Today Tufts has 5 times as many teaching positions as they used to have students.


By Bruce McKinney

When an antiquarian father visits colleges and universities with his new-age children it’s not surprising that they see these institutions differently. Recently I accompanied my daughter on a ‘visit’ to Tufts University in Medford, Massachusetts, just an easy gallop for Paul Revere north of Boston which is visible, if not actually accessible, from the roof of their library.

In preparation for this trip I read one of their college catalogues. It begins, “A Catalogue of the Officers and Students of Tufts College 1872-73 printed by John S. Spooner, 4 Province Court, Boston. I make a quick look in ABE’s fifty million listings for other items printed by him, found nothing and concluded he went to his reward without leaving much of a paper trail.

This catalogue starts with the Trustees that number eighteen and includes no one on US currency or coins. Names and places are shown and they are all men, and decidedly New England with one residing in Washington, D. C. Are they authors that have left a trail on the internet? They are. Lucius R. Paige, D. D. and secretary to the board left a variety of printed works of which his histories of Cambridge and Hardwick command low three figures. Richard Frothingham, LLD, the treasurer and apparently once the Mayor of Cambridge, left an array of printed items and signed documents and looks to be an obscure but collectible person. Alonzo A. Miner had no books by him on ABE but had two copies of a biography of him. Timothy T. Sawyer is found once for “Old Charlestown,” a 1902 volume. Henry B. Metcalf left to us his “Papers and Addresses” that one listing dealer describes today as “New England essays on universalism, church, school, citizenship, prohibition, abstinence, [and] church reform. [He] deals with the New England Universalist church.” Then there is the Rev. Elmer H. Capen, AM with three items on ABE, each in a single copy. They are Courage and Resourcefulness: The Fifth Link in the Chain That Binds Man to the Best [Home Culture Series], The People's Bible History; Book III, From the Call of Abraham to the Bondage of Israel, and THE COLLEGE AND THE HIGHER LIFE Baccalaureate Sermons Preached by Elmer Hewitt Capen in Goddard Chapel, Tufts College. Finally there is the Rev. Thomas B. Thayer, DD who left behind The Bible Class Assistant” and “The Origin and History of the Doctrine of Endless Punishment.” How tough was this school exactly?
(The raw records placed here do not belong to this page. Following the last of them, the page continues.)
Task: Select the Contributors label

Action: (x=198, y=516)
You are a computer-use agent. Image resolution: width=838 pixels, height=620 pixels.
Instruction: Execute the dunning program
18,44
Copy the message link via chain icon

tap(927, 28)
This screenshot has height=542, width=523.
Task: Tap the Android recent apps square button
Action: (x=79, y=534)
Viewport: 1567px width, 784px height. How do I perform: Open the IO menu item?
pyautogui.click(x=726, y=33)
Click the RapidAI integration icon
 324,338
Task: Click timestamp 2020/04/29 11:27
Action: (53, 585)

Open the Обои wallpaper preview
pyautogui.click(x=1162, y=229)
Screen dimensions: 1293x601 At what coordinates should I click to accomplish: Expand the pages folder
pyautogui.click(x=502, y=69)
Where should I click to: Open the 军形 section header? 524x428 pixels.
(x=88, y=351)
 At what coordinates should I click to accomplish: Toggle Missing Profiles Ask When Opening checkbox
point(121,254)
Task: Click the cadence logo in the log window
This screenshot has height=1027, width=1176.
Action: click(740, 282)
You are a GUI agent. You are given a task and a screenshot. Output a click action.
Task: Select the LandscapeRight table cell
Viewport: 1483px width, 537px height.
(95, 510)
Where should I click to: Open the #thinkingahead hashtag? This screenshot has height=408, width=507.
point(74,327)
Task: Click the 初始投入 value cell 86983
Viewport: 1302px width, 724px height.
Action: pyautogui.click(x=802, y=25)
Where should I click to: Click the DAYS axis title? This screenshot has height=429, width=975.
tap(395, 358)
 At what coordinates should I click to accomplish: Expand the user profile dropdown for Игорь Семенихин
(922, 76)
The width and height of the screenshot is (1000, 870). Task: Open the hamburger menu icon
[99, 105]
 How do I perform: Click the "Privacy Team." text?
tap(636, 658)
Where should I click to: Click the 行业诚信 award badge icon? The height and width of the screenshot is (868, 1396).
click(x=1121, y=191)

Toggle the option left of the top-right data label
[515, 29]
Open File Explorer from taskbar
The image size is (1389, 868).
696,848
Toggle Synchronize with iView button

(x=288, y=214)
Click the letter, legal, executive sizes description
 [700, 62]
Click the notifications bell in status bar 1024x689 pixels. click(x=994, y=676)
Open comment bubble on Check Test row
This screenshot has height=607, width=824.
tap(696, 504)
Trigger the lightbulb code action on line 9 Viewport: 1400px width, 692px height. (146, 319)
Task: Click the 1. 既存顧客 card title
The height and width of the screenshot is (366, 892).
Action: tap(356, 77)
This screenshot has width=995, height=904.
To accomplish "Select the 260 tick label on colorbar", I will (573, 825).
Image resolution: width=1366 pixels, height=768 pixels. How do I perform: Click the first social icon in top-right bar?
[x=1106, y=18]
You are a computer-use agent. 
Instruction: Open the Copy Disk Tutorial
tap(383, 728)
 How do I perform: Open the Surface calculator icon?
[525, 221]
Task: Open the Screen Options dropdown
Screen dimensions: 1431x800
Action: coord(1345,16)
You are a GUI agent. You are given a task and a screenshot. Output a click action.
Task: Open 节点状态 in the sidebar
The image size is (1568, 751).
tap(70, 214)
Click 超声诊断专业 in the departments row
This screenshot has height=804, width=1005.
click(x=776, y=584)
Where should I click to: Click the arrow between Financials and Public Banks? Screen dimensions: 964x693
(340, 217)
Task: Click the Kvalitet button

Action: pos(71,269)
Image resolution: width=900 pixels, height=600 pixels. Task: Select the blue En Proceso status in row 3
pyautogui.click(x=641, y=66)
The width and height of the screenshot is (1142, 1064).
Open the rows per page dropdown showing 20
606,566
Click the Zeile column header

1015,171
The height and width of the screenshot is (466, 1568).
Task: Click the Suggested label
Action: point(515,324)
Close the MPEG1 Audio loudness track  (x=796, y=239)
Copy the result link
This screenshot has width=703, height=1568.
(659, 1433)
I gather you needed to be quite serious to be appointed trustee.

In the catalogue each student’s name, address on campus and hometown are given. Not surprisingly the student body is also mainly from New England although John Fred Ridlon came all the way from Momence, Illinois, a place that finds many matches on Google today.

An Antiquarian Visits Tufts

- By Bruce McKinney

The Tufts Trustees in 1872: both writers and written about.


Requirements for admission are clearly spelled out. Each applicant must produce certificates of good moral character and take an admission examination, that makes today’s SATs sound like a piece of cake, to demonstrate proficiency in Latin, Greek, mathematics and geography & history.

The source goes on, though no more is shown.